Example: Creating cell specifications, instances, and measurements.
This example demonstrates the new nested cell specification API with:
- Structured ratings (capacity, voltage limits with units)
- Nested component/material definitions
- Quantity format for numeric properties (value + unit)

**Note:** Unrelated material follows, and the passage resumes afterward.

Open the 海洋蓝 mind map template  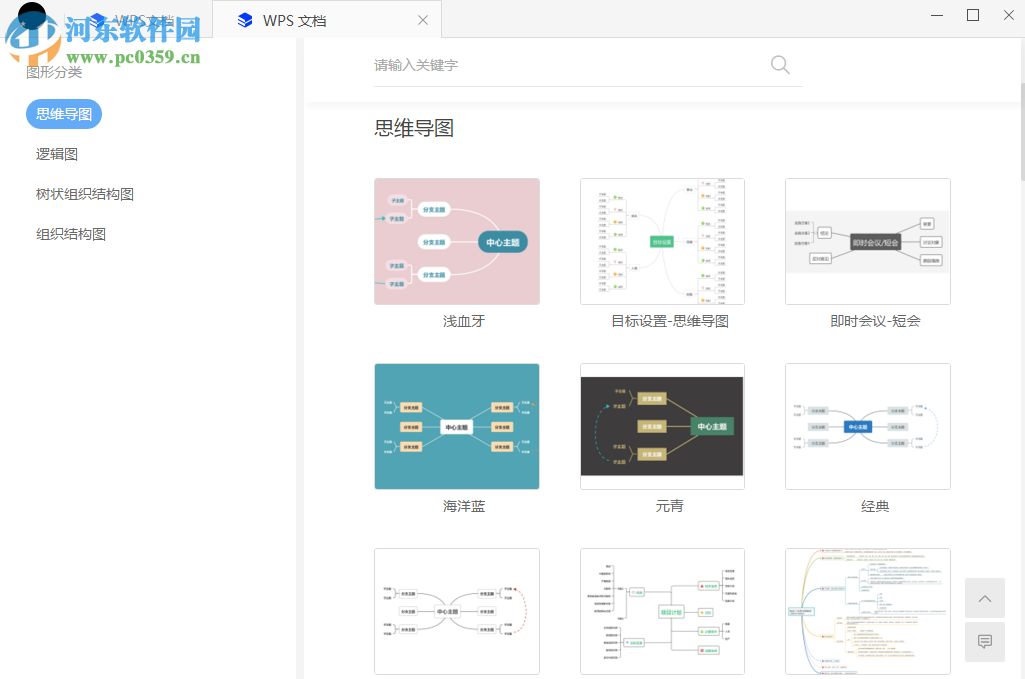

- Measured properties on cell instances
"""
import os
from ionworks import Ionworks
import pandas as pd
client = Ionworks()
# Step 1: Create a new cell spec with nested component/material data
# The new API uses:
# - `ratings` object with Quantity format for electrical specs
# - Nested `anode`, `cathode`, etc. with `properties` and `material` objects
# - `Quantity` format: {"value": <number>, "unit": "<unit>"} for numeric properties
cell_spec = client.cell_spec.create_or_get(
{
"name": "NCM622/Graphite Coin Cell",
"form_factor": "R2032",
"manufacturer": "Custom Cells",
# Electrical ratings with units
"ratings": {
"capacity": {"value": 0.002, "unit": "A*h"},
"voltage_min": {"value": 2.5, "unit": "V"},
"voltage_max": {"value": 4.2, "unit": "V"},
"nominal_voltage": {"value": 3.6, "unit": "V"},
"energy": {"value": 7.2, "unit": "mW*h"},
"max_discharge_rate": {"value": 2, "unit": "C"},
"max_charge_rate": {"value": 1, "unit": "C"},
},
# Nested anode component with material
"anode": {
"properties": {
"diameter": {"value": 15, "unit": "mm"},
"thickness": {"value": 45, "unit": "um"},
"loading": {"value": 6.5, "unit": "mg/cm**2"},
"porosity": {"value": 35, "unit": "percent"},
"binder": "PVDF",
"conductive_additive": "Carbon Black",
},
"material": {
"name": "Graphite",
"manufacturer": "Customcells",
"definition": {
"type": "graphite",
"particle_size_d50": {"value": 15, "unit": "um"},
},
},
},
# Nested cathode component with material
"cathode": {
"properties": {
"diameter": {"value": 14, "unit": "mm"},
"thickness": {"value": 52, "unit": "um"},
"loading": {"value": 12.3, "unit": "mg/cm**2"},
"porosity": {"value": 30, "unit": "percent"},
"binder": "PVDF",
"conductive_additive": "Carbon Black",
},
"material": {
"name": "NCM622",
"manufacturer": "BASF",
"definition": {
"formula": "LiNi0.6Co0.2Mn0.2O2",
"type": "layered_oxide",
"specific_capacity": {"value": 180, "unit": "mA*h/g"},
},
},
},
# Nested electrolyte component with material
"electrolyte": {
"properties": {
"volume": {"value": 40, "unit": "uL"},
},
"material": {
"name": "LP57",
"manufacturer": "Gotion",
"definition": {
"type": "liquid",
"salt": "LiPF6",
"salt_concentration": {"value": 1.0, "unit": "mol/L"},
"solvents": ["EC", "EMC"],
"solvent_ratio": "3:7 w/w",
},
},
},
# Nested separator component with material
"separator": {
"properties": {
"diameter": {"value": 16, "unit": "mm"},
"thickness": {"value": 25, "unit": "um"},
"porosity": {"value": 40, "unit": "percent"},
},
"material": {
"name": "Celgard 2325",
"manufacturer": "Celgard",
"definition": {
"type": "trilayer",
"composition": "PP/PE/PP",
},
},
},
# Source/provenance information
"source": {
"creator_name": "Battery Lab",
"creator_orcid": "0000-0001-2345-6789",
"publication_date": "2024-01-15",
"license": "CC-BY-4.0",
},
# Other design properties
"properties": {
"assembly_method": "dry room",
"formation_cycles": {"value": 3, "unit": "dimensionless"},
},
"notes": "High-performance coin cell for rate capability testing",
"project_id": os.getenv("PROJECT_ID"),
}
)
print(f"Created cell spec: {cell_spec.name} (id: {cell_spec.id})")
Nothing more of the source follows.